** start Records provided **

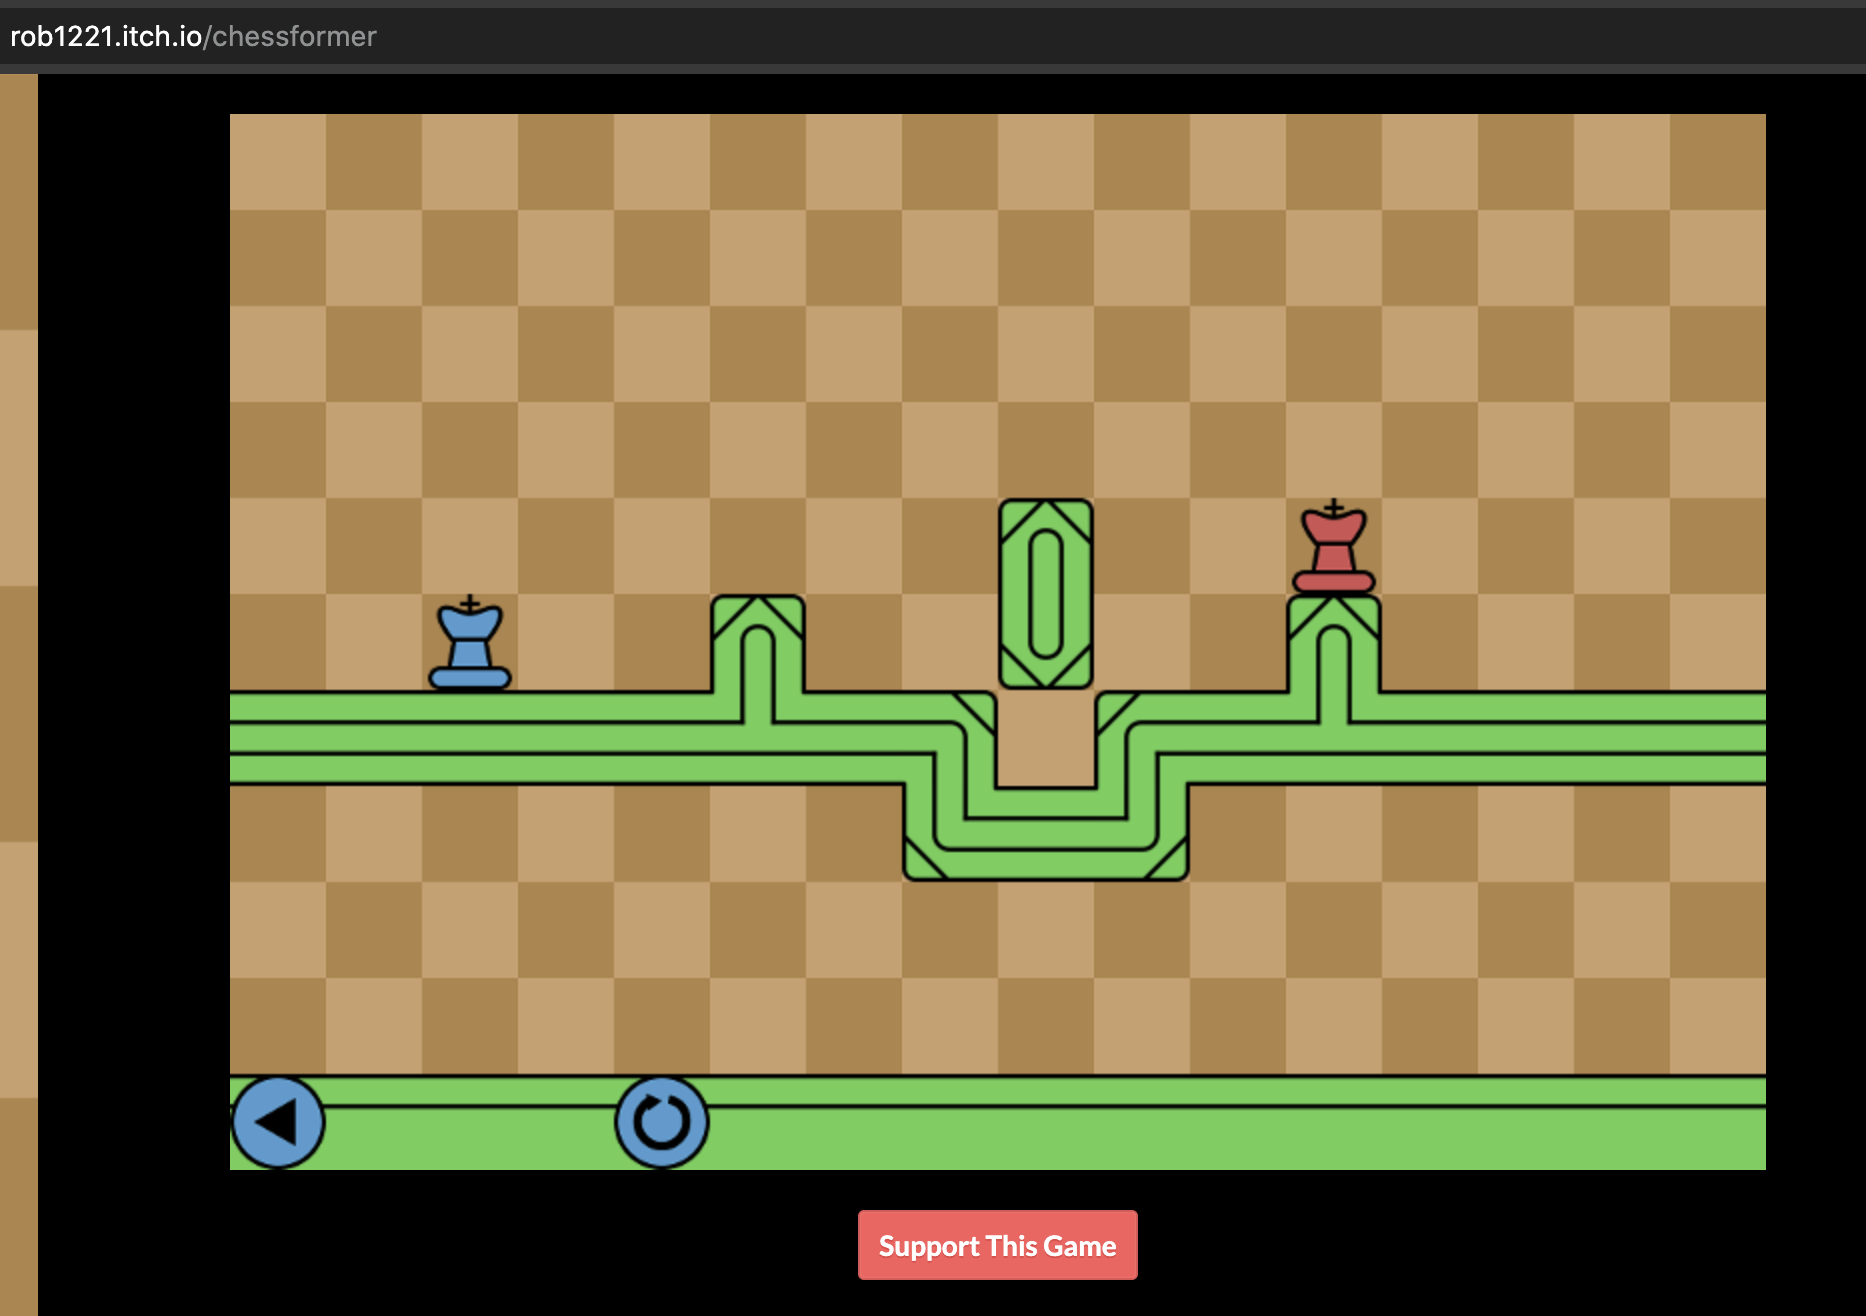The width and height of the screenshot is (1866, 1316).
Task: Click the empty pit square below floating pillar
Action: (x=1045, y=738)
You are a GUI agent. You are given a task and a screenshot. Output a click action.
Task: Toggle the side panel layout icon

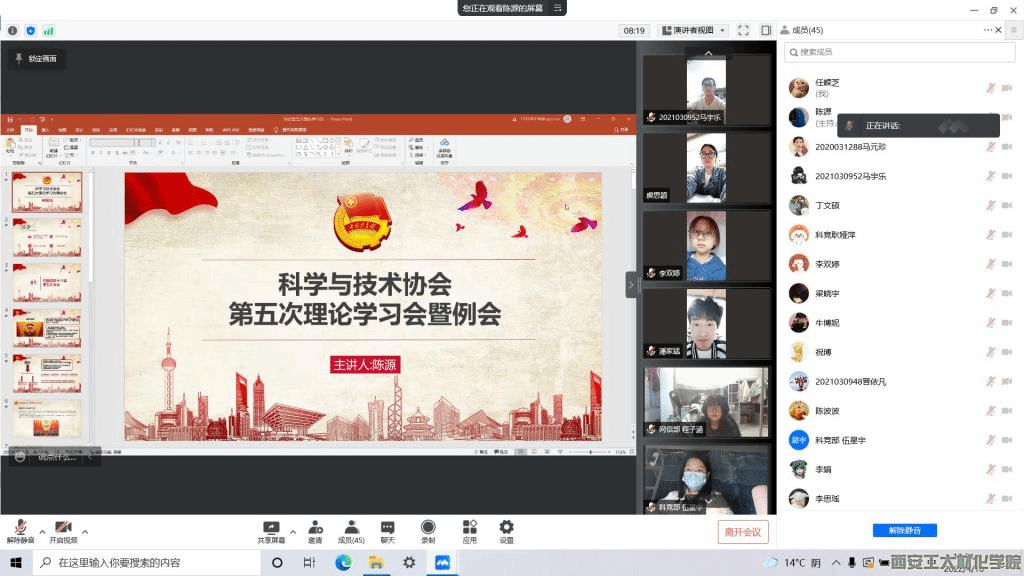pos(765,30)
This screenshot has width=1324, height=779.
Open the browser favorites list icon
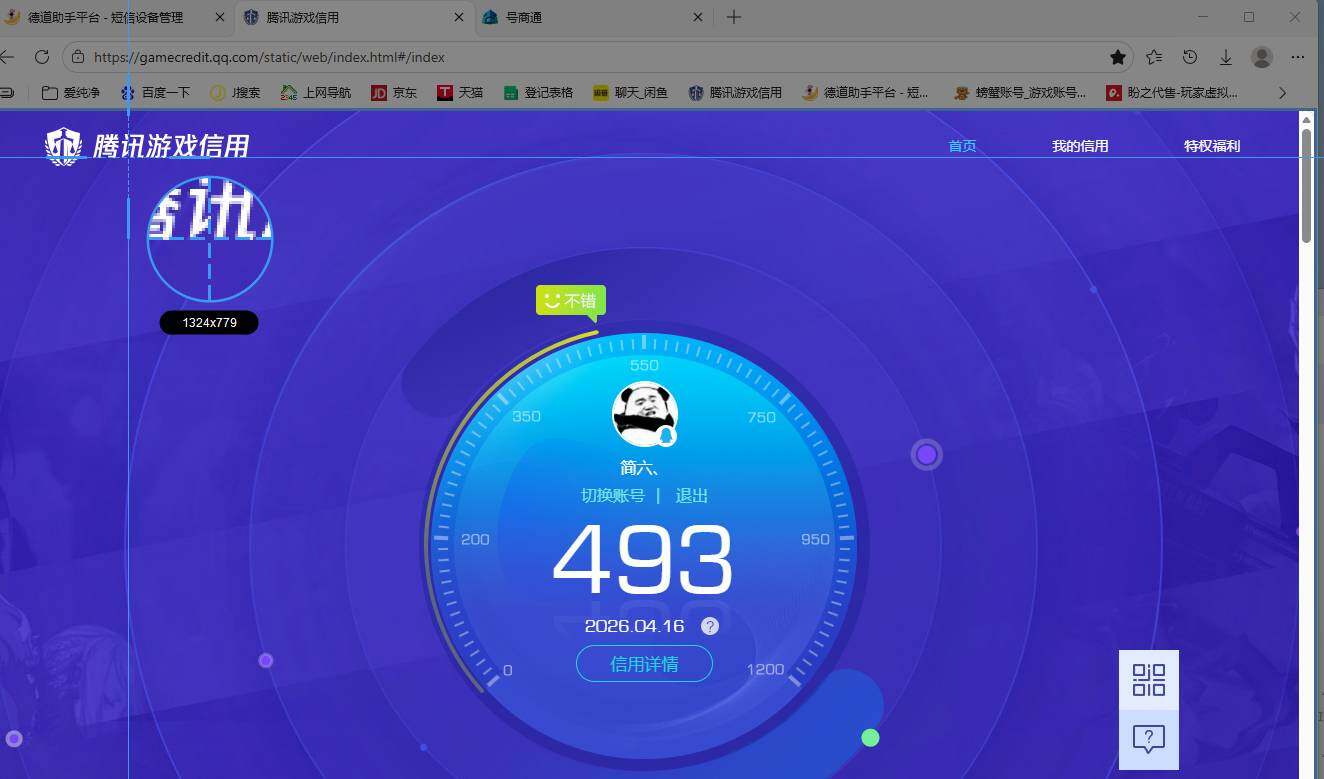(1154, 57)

** end Records provided **

▸ **Exercise objective**: Rewrite the lines of the listing from the one containing "This screenshot has width=1324, height=779." through the end of the listing, replacing "favorites list" with "bookmarks list" and leaving everything else unchanged. Omit the pictures from your answer.

▸ **Result of this task**:
This screenshot has width=1324, height=779.
Open the browser bookmarks list icon
(1154, 57)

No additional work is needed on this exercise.